What if you shorten them, though? Truncate them? Alternatively you could allow them to drift from clause to clause, meandering like flowing water, until everything you want to say has been expressed. The effect is palpable. Immediately (and in a sense regardless of what you're talking about) they become easier to read.

When I'm working, I listen to the words inside my head before I write them down.  I listen to the music of them: the rhythm and the stresses; I listen to hear where the pauses fall. So remember that if you want to discover the musicality of your own voice, thinking about the phrasing may be the place to start.

Thursday 8 March 2012

Inspiration - It Must be the Sap Starting to Rise....

As time off for good behaviour went to see the inestimable Lambchop play The Fleece in Bristol yesterday. Kurt Wagner took three years off from making music to come to terms with the death of his close friend and collaborator James Vincent Chesnutt and the gig last night perfectly illustrated what I was noodling on about in my previous post: that in any form of creativity, beauty should always be the servant of truth. Lambchop's new songs chart the shell shock of bereavement, Wagner's  resonant voice articulating our own griefs for us. He sang from the heart about the ravages of waste and loss  - private emotions, profoundly expressed, in a public space, have a beauty that is almost incidental.  It was humbling and elating to listen to him.

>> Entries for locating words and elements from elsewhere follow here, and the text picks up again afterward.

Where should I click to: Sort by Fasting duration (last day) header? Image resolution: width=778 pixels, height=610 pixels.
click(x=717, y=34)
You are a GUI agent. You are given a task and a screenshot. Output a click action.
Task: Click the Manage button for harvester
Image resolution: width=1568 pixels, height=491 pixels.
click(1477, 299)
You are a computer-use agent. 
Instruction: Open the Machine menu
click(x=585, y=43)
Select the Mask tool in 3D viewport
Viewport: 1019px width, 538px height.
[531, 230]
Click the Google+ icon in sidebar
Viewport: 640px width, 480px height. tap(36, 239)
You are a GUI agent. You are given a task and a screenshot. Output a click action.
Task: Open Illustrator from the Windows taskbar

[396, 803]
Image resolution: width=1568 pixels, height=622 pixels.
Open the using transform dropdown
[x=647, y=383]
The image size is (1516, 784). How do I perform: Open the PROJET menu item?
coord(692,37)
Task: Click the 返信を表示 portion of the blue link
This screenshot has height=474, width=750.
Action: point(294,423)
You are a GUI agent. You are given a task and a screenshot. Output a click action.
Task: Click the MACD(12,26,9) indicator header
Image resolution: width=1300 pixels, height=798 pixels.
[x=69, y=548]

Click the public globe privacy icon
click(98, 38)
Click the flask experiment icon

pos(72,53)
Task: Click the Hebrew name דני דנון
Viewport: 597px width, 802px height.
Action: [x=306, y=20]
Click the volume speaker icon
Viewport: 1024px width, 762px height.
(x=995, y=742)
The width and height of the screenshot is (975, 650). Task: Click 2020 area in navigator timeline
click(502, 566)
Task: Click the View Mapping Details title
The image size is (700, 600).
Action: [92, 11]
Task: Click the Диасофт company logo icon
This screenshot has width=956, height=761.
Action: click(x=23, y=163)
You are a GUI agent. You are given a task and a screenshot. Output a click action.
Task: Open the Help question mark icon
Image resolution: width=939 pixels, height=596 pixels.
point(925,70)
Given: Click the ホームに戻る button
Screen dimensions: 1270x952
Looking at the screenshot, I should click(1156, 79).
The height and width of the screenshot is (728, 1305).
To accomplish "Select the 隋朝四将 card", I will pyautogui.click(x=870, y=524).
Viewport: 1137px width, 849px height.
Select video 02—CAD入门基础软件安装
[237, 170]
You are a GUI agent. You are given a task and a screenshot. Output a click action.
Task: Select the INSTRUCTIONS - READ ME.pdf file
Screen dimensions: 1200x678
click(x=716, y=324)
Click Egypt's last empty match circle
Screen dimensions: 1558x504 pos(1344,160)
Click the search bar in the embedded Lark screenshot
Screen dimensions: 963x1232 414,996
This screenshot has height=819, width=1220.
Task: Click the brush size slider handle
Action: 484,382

Supplementary thought - it's really good for you, as a writer, to absorb the very best of the creative arts that are available to you - gigs in pubs, borrowed books, fine art in galleries for as long as there is free admission, sun streaming through stained glass - none of it need cost much, and it will feed your soul.

As the Spring starts to spring, allow yourself to be inspired....

Wednesday 7 March 2012

Writing Poetry? Don't be Poetic

Here's a very brief thought for the day (I 've been too busy painting my house-shaped shed - lunar landscape blue, if you're interested).

I went to a talk given by the Royal Society of Literature a couple of weeks ago. Lavinia Greenlaw, David Harsent, Emma Jones and Ahren Warner were all trying to overcome their instinctive diffidence in order to talk about what it's like to be a poet.  One of them dryly quoted Douglas Dunn, "I spend most of my time protecting my gift," but Lavinia Greenlaw came up with a useful insight: she said that being poetic was the opposite of what makes a good poem.  There are several things to think about here, but what interested me most was the notion that being poetic somehow implies being self-conscious, being too aware of how you're writing, rather than concentrating on what you're trying to say.  It seems to me that being truthful -- speaking with emotional truth -- trumps trying to express yourself in an overtly beautiful way every single time

The other interesting thing is WHAT MAKES A GOOD POEM?
Answers on a postcard please...

Monday 5 March 2012

Try Not to Fill the Creative Space

To the weary and unseeing eye (mine, I'll admit) my house-shaped shed looks almost exactly the same as it did when I was blogging on February 15...

If anything, the sense of chaos is even more pronounced than it was back then...

Add to this the fact that my agent is starting to send my novel The Dragonfly round to publishers - eliciting an eerie silence after the noise made by the Steves - and there is the definite sense that everything which matters is completely on hold.

My default position, both as a writer and as a woman trying to get her life back, is to slide into a decline, but somewhere inside me is the sense that it would be an opportunity missed.  It's in these rare, weightless, transitional moments that magic can sometimes occur:  When you feel precarious and unprotected perhaps you see things obliquely, or allow different and unexpected ideas to slip through your defences. Tectonic plates only need to shift a tiny bit to create an earthquake. It's a question of learning to accept that everything  will remain in suspension for the time being, however uncomfortable that might feel.

Try to think of these spaces in your life as creative ones.  Steel yourself to listen attentively to the cool acoustic, the unsettling silence, and perhaps you'll hear the rumble of the ground starting to move beneath your feet.